Task -- a task scheduler for distributed computations
	-----------------------------------------------------

OVERVIEW
--------

A Task network needs two types of instances. One server and a set of
clients. The server dispatches commands, typically shell scripts, from
a queue maintained locally, and saves the resulting output locally.
The clients receive these commands, run them, and send the output back
to the server.

Clients connect to the server and communicate over TCP/IP. Clients can
connect and disconnect dynamically. As a result, commands may be
interrupted, in which case the server requeues them, until they are
successfully run and completed on a client. Commands too can be added
to the queue or removed from it at any moment, yet the output of
completed commands will not be removed from the server.

There is no buit-in security or authentication of any form. However,
by default the server is bound to the loopback interface and gets only
connections from localhost. Trust is achieved by running the server
on a controlled machine and establishing connections via ssh forwarding.

The server is controlled by special clients that send instructions and
return immediately upon acknowledgment or completion.

RUNNING THE SERVER
------------------

  task server [-h host] [-p port] [-A] [-L]

  -h host	Specify hostname to bind to (default: localhost)
  -p port	Specify port to bind to (default: 8000)
  -A		Bind to all the network addresses on this host
  -L		Bind to localhost (default)

RUNNING A CLIENT
----------------

  task client [-h host] [-p port] [-n processes] [-ws file|-wc command]

  -h host	Specify server hostname (default: localhost)
  -p port	Specify server port (default: 8000)
  -n processes	Specify the maximum number of tasks to be run simultaneously
  		by this client instance (default: number of online CPUs)

  -ws file	
  -wc command	Run 'command' (or the script 'file') and continuously read
  		from its output.
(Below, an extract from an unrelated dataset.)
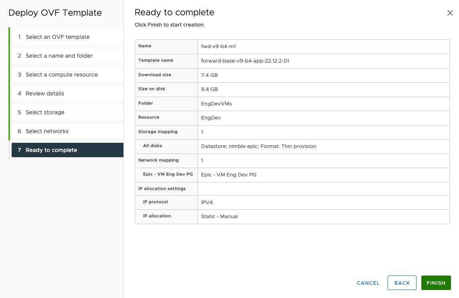
Task: Open step 1 Select an OVF template
Action: tap(58, 37)
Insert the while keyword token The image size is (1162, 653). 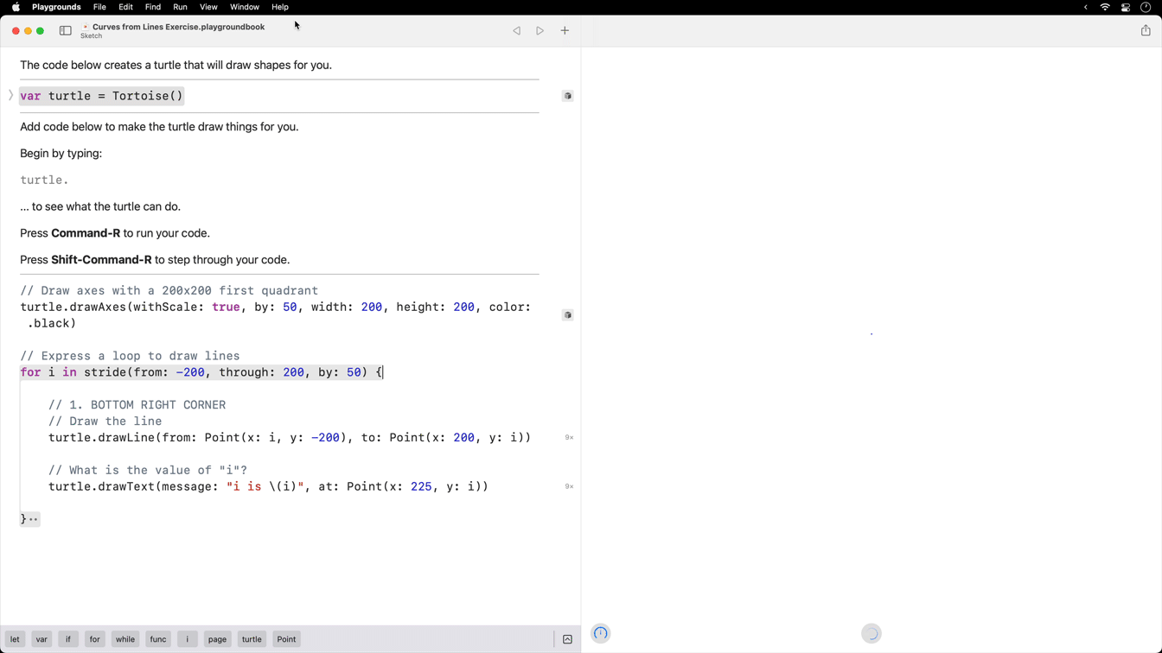(125, 638)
Every time the character '0' is read, the
  		client is suspended and the tasks running on it are cancelled.
  		Every time '1' is read, the client signals the server that it
  		is back up and resumes normal operation.

CONTROL
-------

  task add [-h host] [-p port] [-o dir] {-s file|-c command} {-a file|name...}
  task rm [-h host] [-p port] [-o dir] [-f d|r|p...] [-a file|name...]
  task exec [-h host] [-p port] {-s file|-c command}
  task list [-h host] [-p port] [-l] [done] [running] [pending] [d|r|p...]
  task nodes [-h host] [-p port]

  -h host	Specify server hostname (default: localhost)
  -p port	Specify server port (default: 8000)
  -o dir	Specify the output directory on the server side
  
  -s file
  -c command	Specify a command, or a script file containing the command
  
  -a file
  name...	Specify a set of tasks by their name, or a file containing
  		the task names.

  -t		Display task durations
  -l		Long form (task start and stop times)
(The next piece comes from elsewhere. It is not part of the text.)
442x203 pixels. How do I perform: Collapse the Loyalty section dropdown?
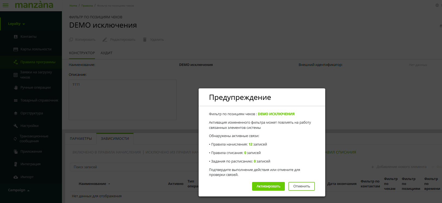coord(24,24)
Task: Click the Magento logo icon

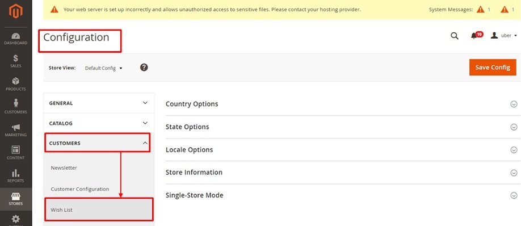Action: click(16, 11)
  -f d|r|p...	Select only tasks that have a given status:
  d|r|p
  done		- successfully completed
  running	- currently running on a client
  pending	- still in the queue


CONTROLLING TASKS
-----------------

  A single command may be used to run several tasks, by specifying several
  task names. Different tasks sharing a same command are differentiated
  by the fact that commands are prepended with the string
  	
  	task=<taskname>
  
  before being executed, where <taskname> is the name of the task.
  
  'task add' queues a series of tasks, all using a single specified command.
  
  'task rm' removes and stops tasks matching the provided server-side output
  directory, task status, and task name. If one parameter is not provided,
  any value for that parameter will be matched. Note that if no parameter
  is provided, for safety reasons, the help is displayed and nothing is
  performed. Use 'task rm -f drp' to remove all tasks.
  
  'task exec' queues one synchronizing command for every connected client.
  Each command is synchronizing in that
  (a) it is started only after all previous normal tasks are done or running
  (b) it is started on a client that is not executing any other task
  (c) no later task can be assigned to the same client until it has completed.
  It is useful, for example to schedule a code update or a recompilation,
  then immediately start queuing tasks for the updated code. Note that the
  control 'task exec' is blocking and will wait until the completion of
  all the tasks it schedules, displaying their output. You can detach it
  from the terminal using & to avoid blocking.
  
  'task list' shows the content of the server queues.

  'task nodes' shows a summary of the connected clients.
  
SSH EXAMPLE
-----------

On the server host, we start by starting the dispatcher:

	(task server -h localhost 2>task.log ) &

If we can connect to the clients from the server, we can make use
of the following script:

	hlist="client1.domain client2.domain client3.domain"

	for h in $hlist; do
	        ssh -R 8000:localhost:8000 user@$h \
	        	"mkdir /tmp/task; cd /tmp/task; task client" &
	done

Instead, if we can connect to the server from the client, then we can
run on each client:

	ssh -L 8000:localhost:8000 user@server &

then

	task client &

Note that here we started the server specifying "-h localhost", as the
server may otherwise listen only to IPv6 connections (localhost is usually
bound to the IPv4 address 127.0.0.1).

WATCH EXAMPLE
-------------

We can use -ws to interrupt the client whenever a given user (say, root)
needs the computer.

	while true; do
		sleep 1
		if [ -n "`who | grep root`" ]; then
			echo 0
		else
			echo 1
		fi
	done

This way, every time root logs in, the client on the same machine sees
it, cancels the running tasks, and stops being available for further
computations until root logs out.


COMPILATION
-----------

'make' is enough.


REQUIREMENTS
------------

libc with _BSD_SOURCE (for gethostname()) and _POSIX_SOURCE (for kill()
and getaddrinfo()) available.